Тема оборотничества получила в былинах впечатляющую разработку.
На соседнем Кенозере Андрей Гусев возглашал от имени Маринки:
Как захочу, так и поворочу,
Обверну тебя во чисто поле серым волком.
А нет, так во тёмны леса гнедым туром.
Мы цитируем записи А.Ф.Гильфердинга.
В деревне Пога на Водлозере великий фольклорист услышал от Ивана Захарова неполный вариант былины «Вольга и Микула Селянинович». Это один из самых архаичных сюжетов – в нём ёмко звучит мотив оборотничества. Вот как его развивает Трофим Рябинин:
Похотелося Вольги да много мудростей:
Щукой-рыбою ходить Вольги во синих морях,
Птицей-соколом летать Вольги под оболоки,
Волком и рыскать во чистых полях.
Вольга – Волх – Олег Вещий: нынче доказано, что у этих персонажей общий источник – один прототип.

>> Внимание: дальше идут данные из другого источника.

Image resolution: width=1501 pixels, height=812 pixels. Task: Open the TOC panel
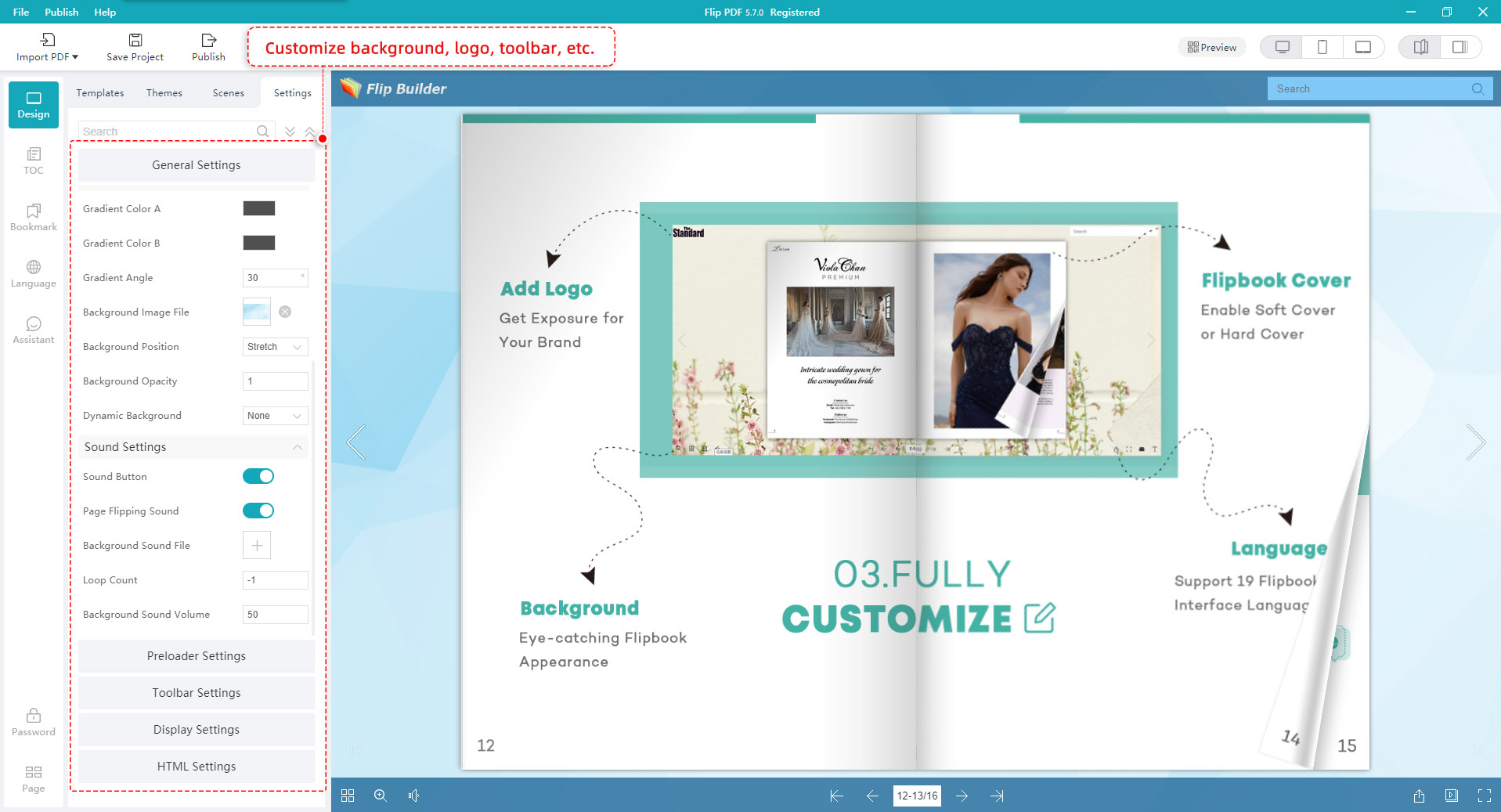(x=33, y=161)
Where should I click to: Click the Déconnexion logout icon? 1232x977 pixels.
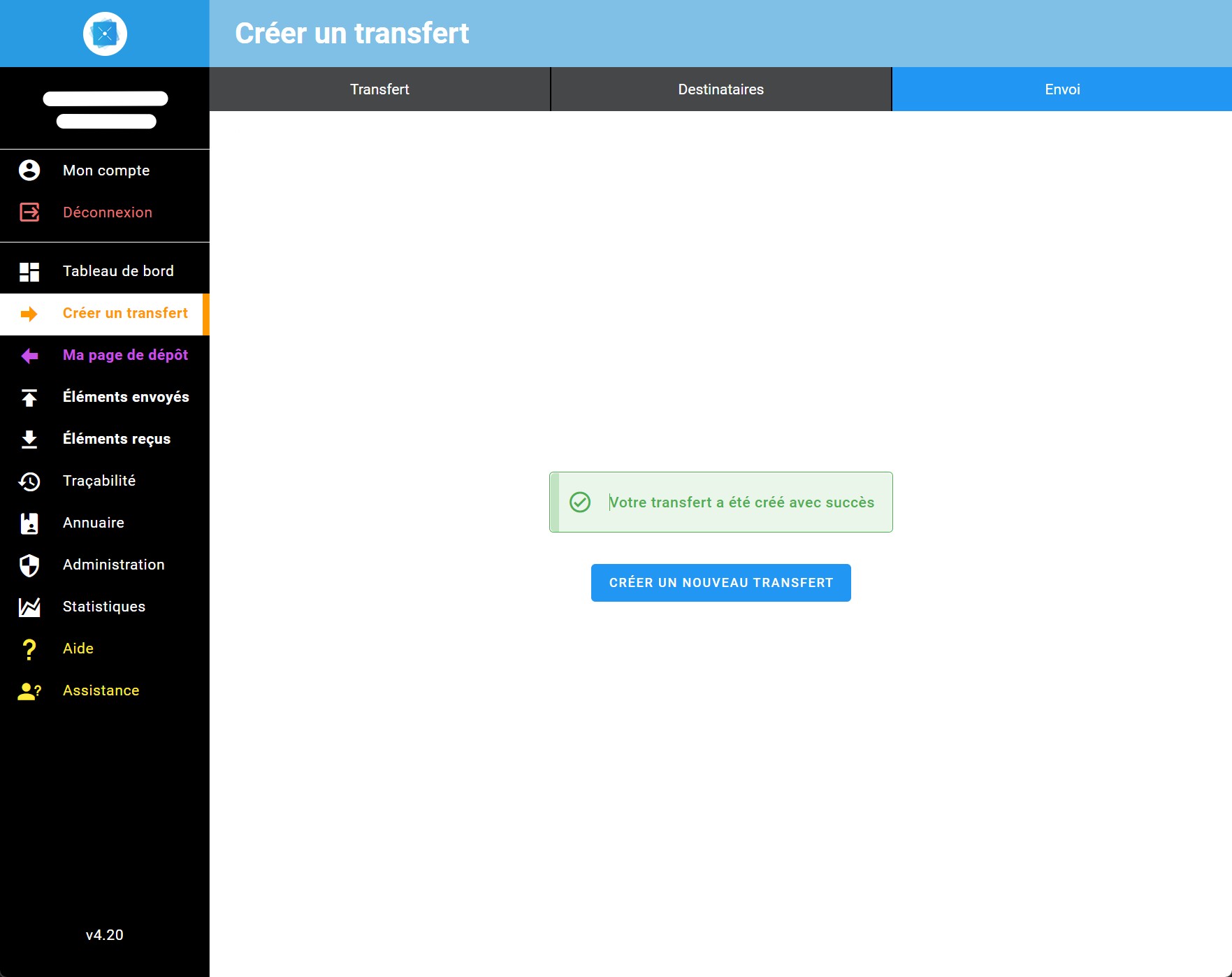pos(29,212)
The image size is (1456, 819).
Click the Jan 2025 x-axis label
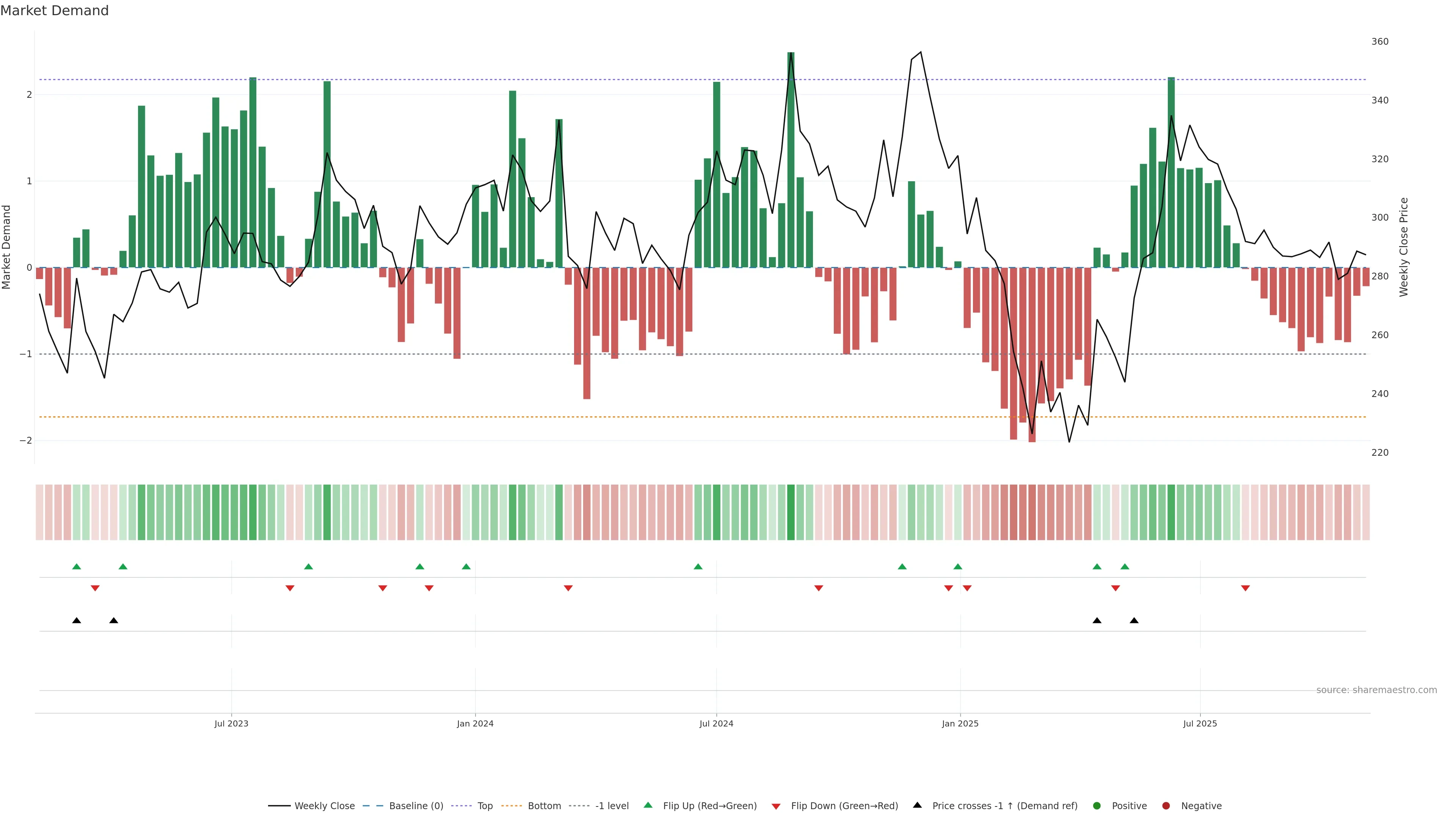pos(960,723)
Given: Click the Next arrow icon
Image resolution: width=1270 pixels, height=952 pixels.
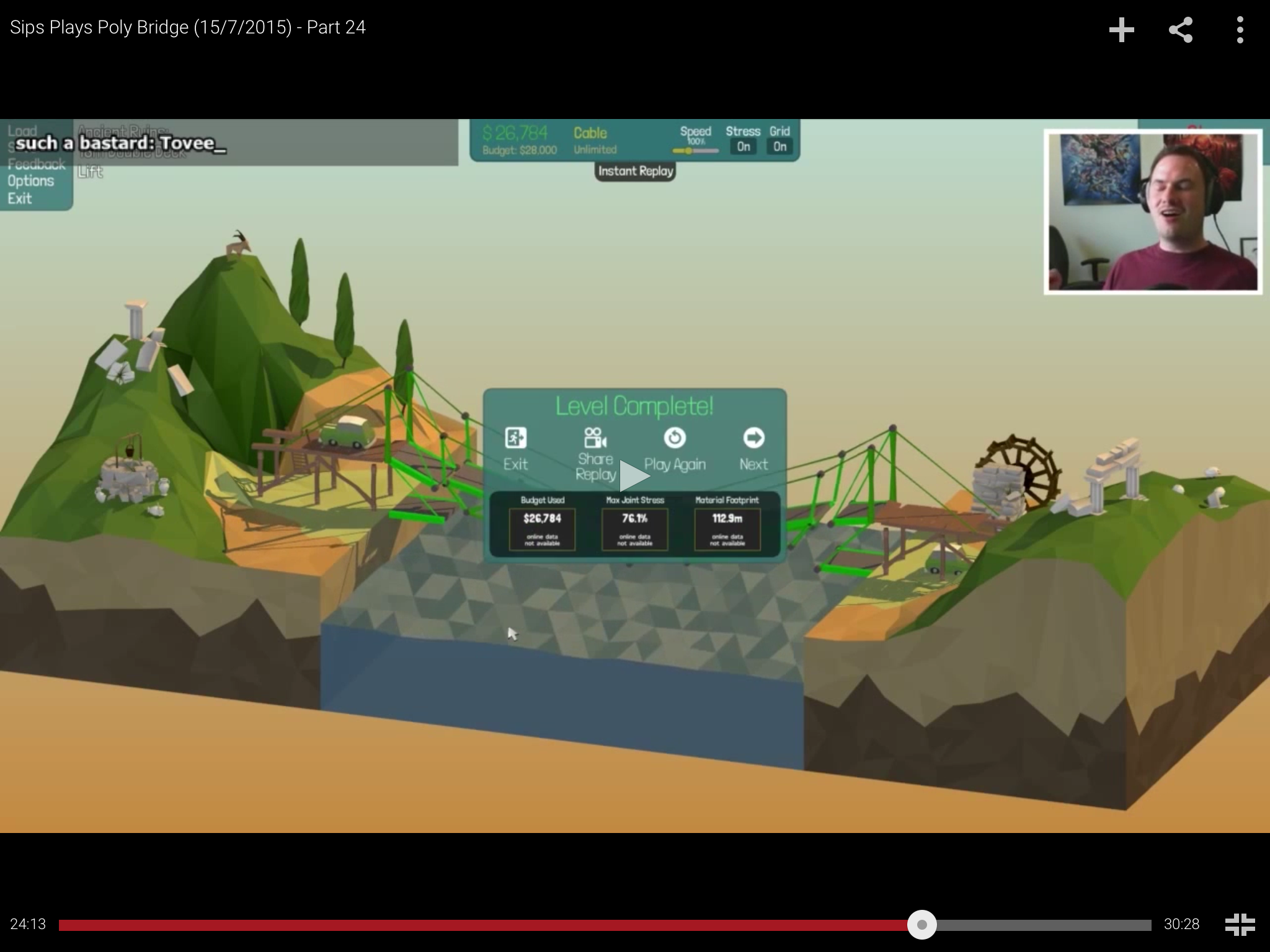Looking at the screenshot, I should (753, 438).
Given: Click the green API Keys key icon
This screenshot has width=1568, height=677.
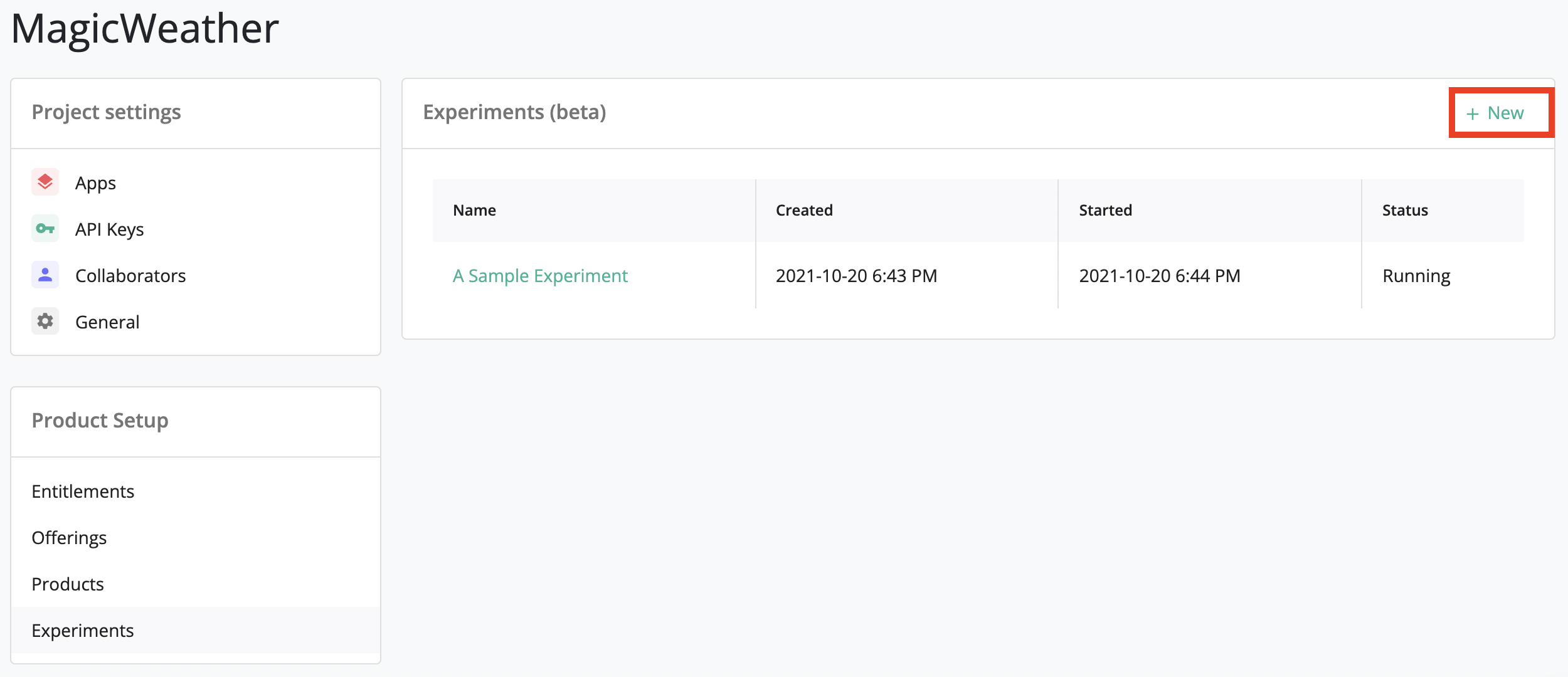Looking at the screenshot, I should pyautogui.click(x=45, y=229).
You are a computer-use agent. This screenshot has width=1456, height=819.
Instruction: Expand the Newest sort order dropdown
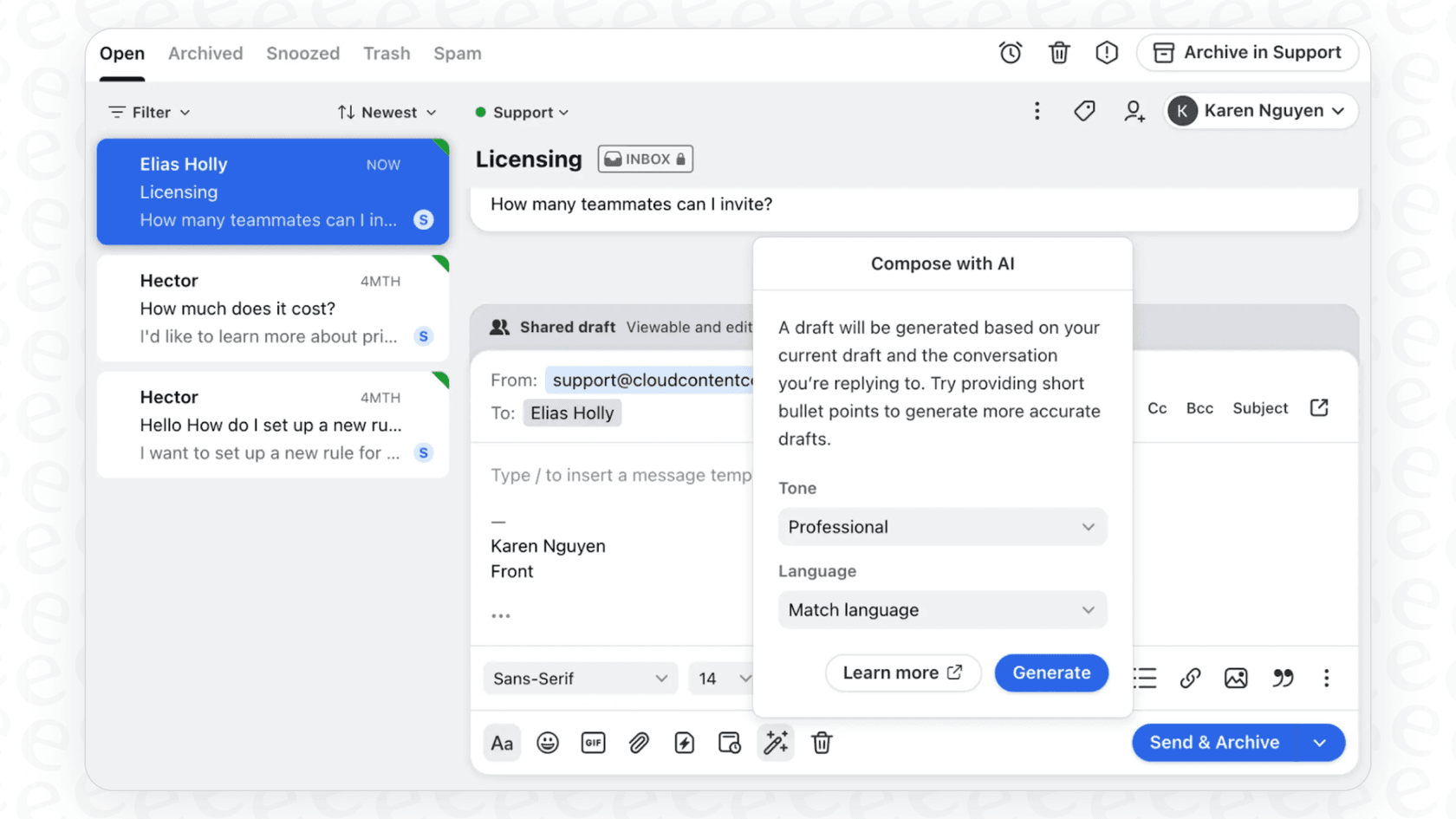[x=387, y=112]
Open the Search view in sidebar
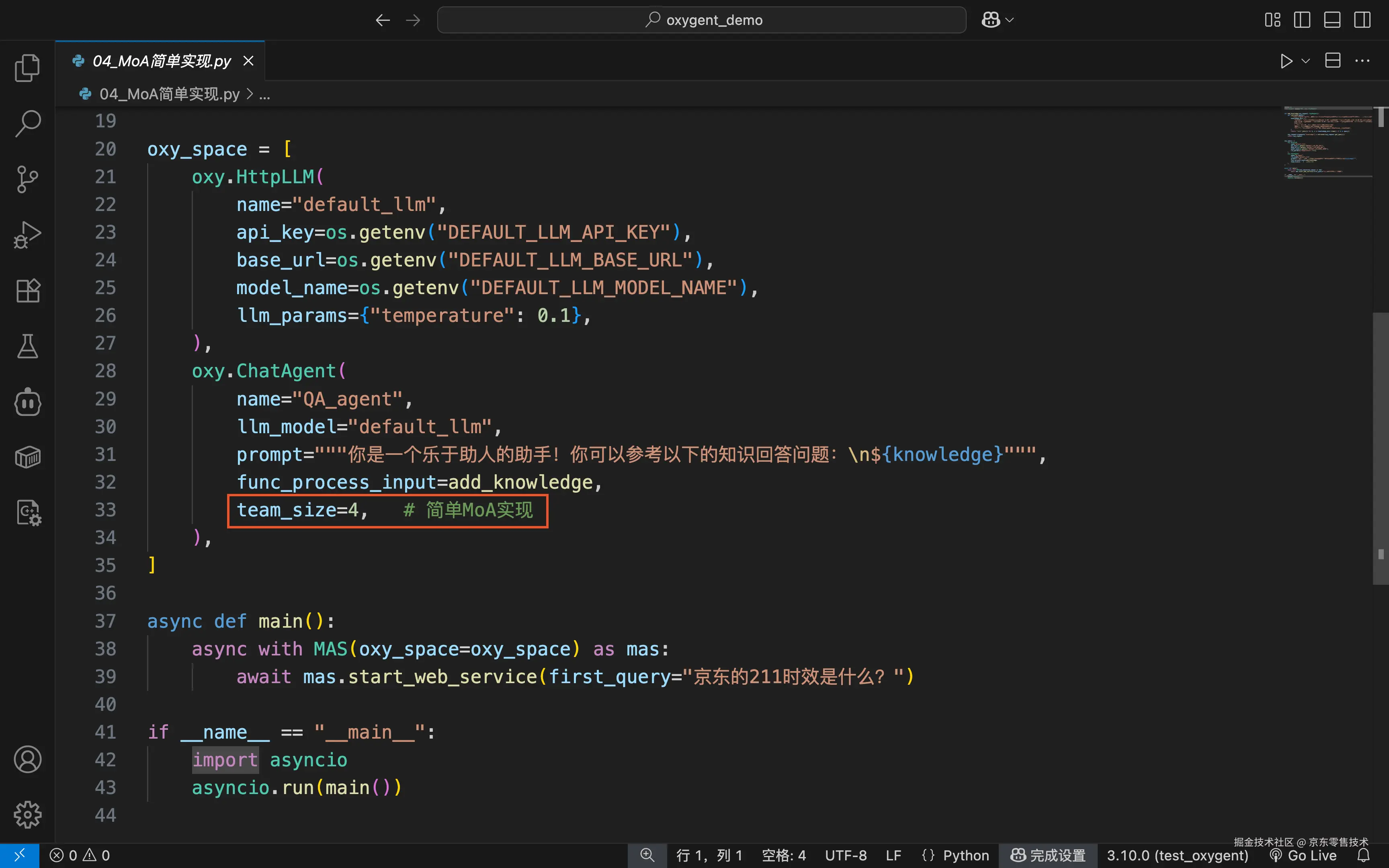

В Старой Ладоге мы можем постоять у легендарной могилы Олега Вещего.
Волхвование, кудесничество!
Не аура ли варяжских заклятий стоит над Волхом из русской былины? Лучший её текст мы находим у Кирши Данилова. Он жил на Урале. Однако ещё Степан Иванович Гуляев (1805–1888) уверенно говорил о севернорусских корнях былины [7]. Процитируем её:
По саду, саду, по зелёному,
Ходила-гуляла молода княжна
Марфа Всеславьевна.
Она с каменя скочила на лютова на змея –
обвивается лютой змей
около чебота зелен сафьян,
около чулочика шёлкова,
хоботом бьёт по белу стегну.
Способность к оборотничеству – от союза человека со змеем.
Начинает отчётливо звучать хтоническая нота. В унисоне с ней прослушивается и нота осуждения язычества.
Вот весьма значимый для нас текст – «История о начале Русской земли и о создании Новгорода» Тимофея Каменевича-Рвовского: «Старший же сын этого князя Словена Волхов, бесоугодник и чародей, ненавидящий людей, с помощью бесовских ухищрений стал колдовать и принял тогда облик лютого зверя, крокодила, и залёг он в той же реке Волхов, перегородив путь водный, и непокорных себе стал пожирать, а других хватать и топить» [8].
Оборотничество тут принимает зловещие оттенки. Однако в русском фольклоре – особенно в сказках – оно может иметь вполне нейтральные, абсолютно безобидные коннотации. Порой превалирует чисто игровое начало. Новизна и неожиданность метаморфоз: вот что теперь выходит на первый план. Всё больше осознаётся условность превращений. Но это – после: на заре культуры оборотничество выступает как несомненная реальность, причём жизненно важная, онтологически значимая.
Приведём ошеломительную цитату из А.Ф.Лосева: «Оборотничество есть чудо потому, что здесь эмпирическая жизнь личности совпала (по крайней мере до некоторой степени) с одной из сторон идеального состояния личности, а именно её вездеприсутствием и бесконечным разнообразием» [9], С.179.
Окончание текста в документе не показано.